Im not upset. Theres not a fee to solicit here and we dont go door to door. I dont see how kids shoveling in New Jersey takes work away from me in Connecticut.

They wouldve been able to put up yard signs or a craigslist ad. They just couldnt knock on doors. Just like we cant put flyers in mailboxes.

Shouldve paid more attention to the article. Cops bust teenagers implies they were arrested. The boys didnt pay a fine and werent arrested. They were told to stop knocking door to door because someone complained. The issue I have is the article is misleading. It goes on about free markets and fails to connect the two. Then along the way it talks how people or businesses shouldnt be regulated at all.


----------



## Diesel_brad (Sep 20, 2010)

Just the government wanting to get their hands in EVERYTHING


----------



## ppkgmsy (Jan 18, 2008)

I think part of the problem is that cops these days aren't usually part of a neighborhood. When I was a kid, the local cops knew everyone and everyone knew them. We kids had to call them "Officer" but I believe the adults were all on a first-name basis. They had a certain amount of freedom to allow things to slide that weren't hurting anyone. Like if a kid had a lemonaide stand, no one would expect him to get a vendors license. But if the kid started selling lemons by the dozen, the local grocery mght object and the cop would step in. I guess everything is "by the book now."

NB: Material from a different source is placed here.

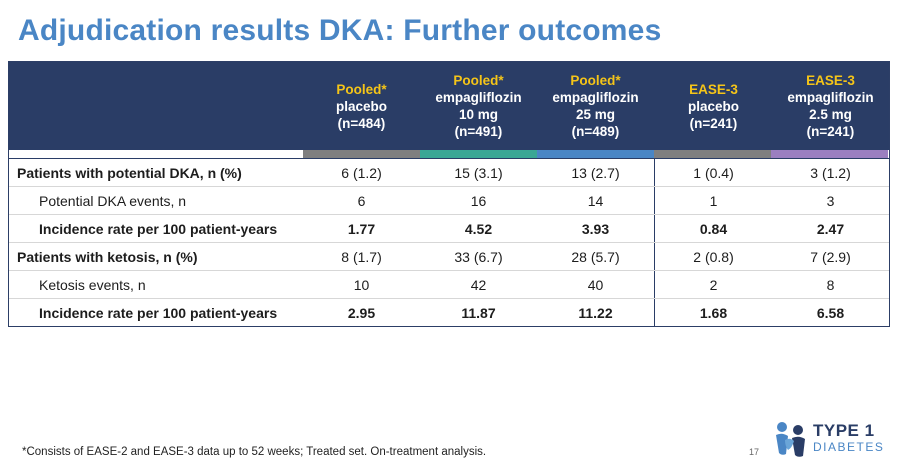 The height and width of the screenshot is (472, 899). Describe the element at coordinates (92, 284) in the screenshot. I see `row-label: Ketosis events, n` at that location.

I still live in a small town and everyone knows the local cops. I bought a truck from one cop and a woodstove from another. They are held responsible in an informal way. After all, we all see each other on the street and our kids go to the same school.


----------



## On a Call (Jan 14, 2015)

Man am I glad I dodged that bullet years ago. 

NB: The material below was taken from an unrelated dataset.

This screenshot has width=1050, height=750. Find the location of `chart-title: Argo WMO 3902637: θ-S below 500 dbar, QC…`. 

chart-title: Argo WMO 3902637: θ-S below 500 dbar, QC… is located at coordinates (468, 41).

With the strong unions around here I would have had my bike torched.


----------



## 32vld (Feb 4, 2011)

Just as with a kid selling lemonade is not going to put a restaurant out of business. Two HS boys are not going to put me out of business or take work away from me.

I get that people want someone that will show every storm this year and the years after.

The people that will hire me are willing to pay me well for the quality and dependability I provide.

The people that hire the HS boy's will never hire me because they are not will to pay my prices or commit to service for the whole season.


----------